Reading time 6 minutes
At Storifield Royal, Wednesday 21:35
The pre-alert phone rings..
” Hi Resus. We are bringing a 69 year old female who developed severe shortness of breath this evening . She had an operation done on her left lung 2 weeks ago but we are unable to get much history due to her respiratory distress . She was discharged on Monday( 2 days ago). I have her discharge letter which says a lung nodule was removed from her left lung along with partial lobectomy. Her Hospital no. is DIB-123-SOB & obs are
P= 119/min RR 40/min BP 106/66
Temp 36.2 SpO2 85% on 15 L NRB mask
ETA is 4 min. “
4 minutes of pre-alert were used to do the following:
Review of discharge letter – patient had a solitary lesion on left lower lobe . A lobectomy was performed to remove this lesion. Pt had developed pneumothorax on left side post procedure which was drained . Her chest tube was removed 1 day prior to her discharge.No other significant Past medical history.
Preparation for ABCs
Team briefing – SHO tasked to perform ABG . Nurse to cannulate and take blood samples. ITU on stand by.
The patient arrives. At a glance,
A:Patent and clear. Trying to speak but unable to say anything due to severe shortness of breath
B: Normal sounds on rt side. Unable to auscultate on left side due to sub cutaneous emphysema.
SpO2 89% on 21 L( 15L/min NRB + 6L/min nasal cannulae)
Chest expansion bilaterally symmetrical. Trachea central.
C: Pulse 122/min BP 110/71 Abdomen soft
ECG showed sinus tachycardia and incomplete RBBB
D: GCS 15/15. Neurologically intact
ABG( on 21L/min)
pH 7.29 pCo2 3.9 pO2 9.9 HCO3 21 Lactate 3 BE -4
Furthermore, a bed side echo was attempted but due to the presence of sub-cut emphysema and respiratory distress, optimal cardiac window couldn’t be obtained.
By this stage, I have formed the diagnosis using my type 1 thinking (types of thinking explained below)
It has to be a Pneumothorax. Subcutaneous emphysema, history of operation on that side, post op insertion of chest drain for pneumothorax , what else could it be?
Even though patient was severely hypoxic, a blood pressure was stable. A quick portable chest x-ray was performed.
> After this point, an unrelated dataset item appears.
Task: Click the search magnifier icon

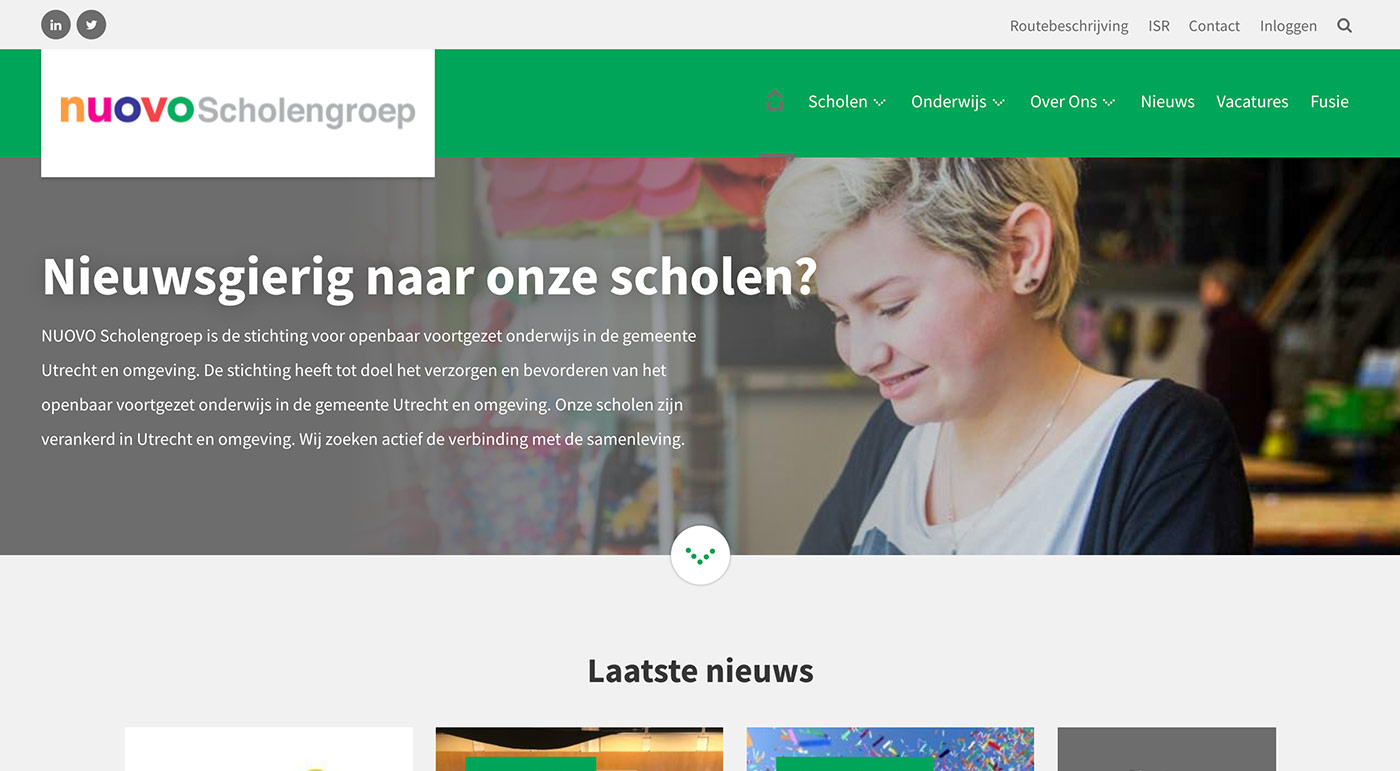Action: (x=1344, y=26)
CXR showing small left apical pneumothorax
As per my type 1 thinking, x-ray would have revealed a big pneumothorax. Findings were not adding up. Small pneumothorax couldn’t explain patient’s condition. A look back at her x-ray on discharge showed apical pneumothorax on left side was old and was persistent post chest drain. It was a time to put a different thinking cap on (type 2)
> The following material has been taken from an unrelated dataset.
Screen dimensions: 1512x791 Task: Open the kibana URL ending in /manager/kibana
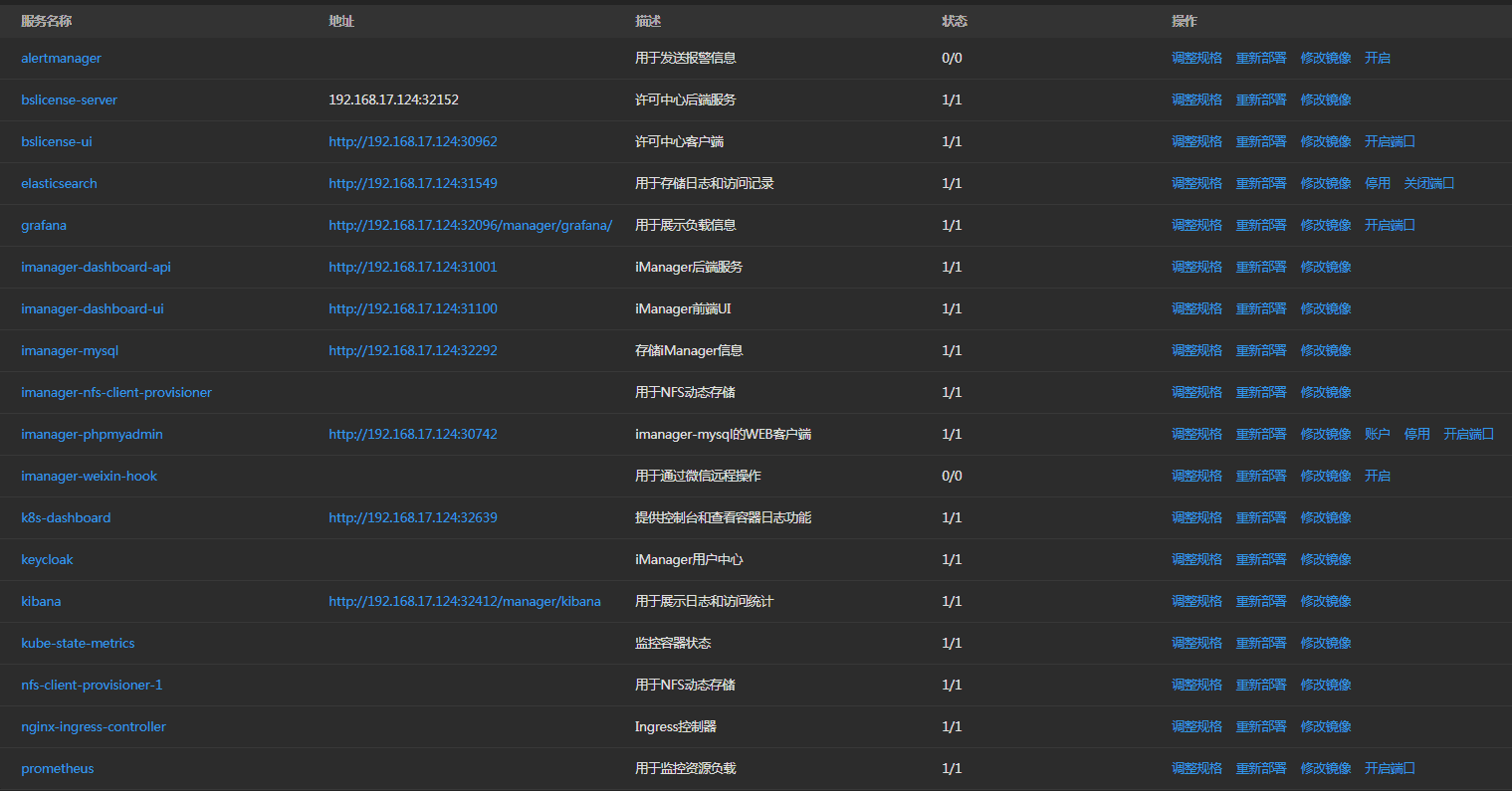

Before we move on, let us just watch a short clip to help us understand types of thinking processes. No animals were hurt in the making of this video!!
This is what is going through goat’s mind
I ve been put down. I have seen it in the past what happens next. Oh there comes the knife over my throat. Oh dear….
Goat’s fast, intuitive reaction and instantaneous decisions with TYPE 1 THINKING tells her that she must be dead.She stays still.
After few seconds, she realises something is different. She doesn’t feel dead. When made to stand up, using her focussed decision making & reasoning with TYPE 2 THINKING PROCESS, goat decides to walk away. Sheeww!! What a relief.
In our patient, old persistent pneumothorax is not the reason for the new SOB that she developed 2 hours earlier. With relatively normal looking chest x-ray , a decision to perform CTPA was taken. Patient was given sub-cut low molecular weight heparin while awaiting CT. A scan was performed with the support of ITU colleagues.
Arrows showing bilateral emboli almost completely obstructing the pulmonary blood flow.
On return from scanner, pt’s blood pressure had dropped to 89/60. Patient was thrombolysed using IV alteplase resulting in immediate improvement of her symptoms. Oxygen requirement reduced drastically to mere 6 litres/min over next 45 minutes while alteplase was being infused . Patient was admitted under thoracic medicine for further care. She made a complete recovery and was discharged home 2 days lateron long term anti-coagulants.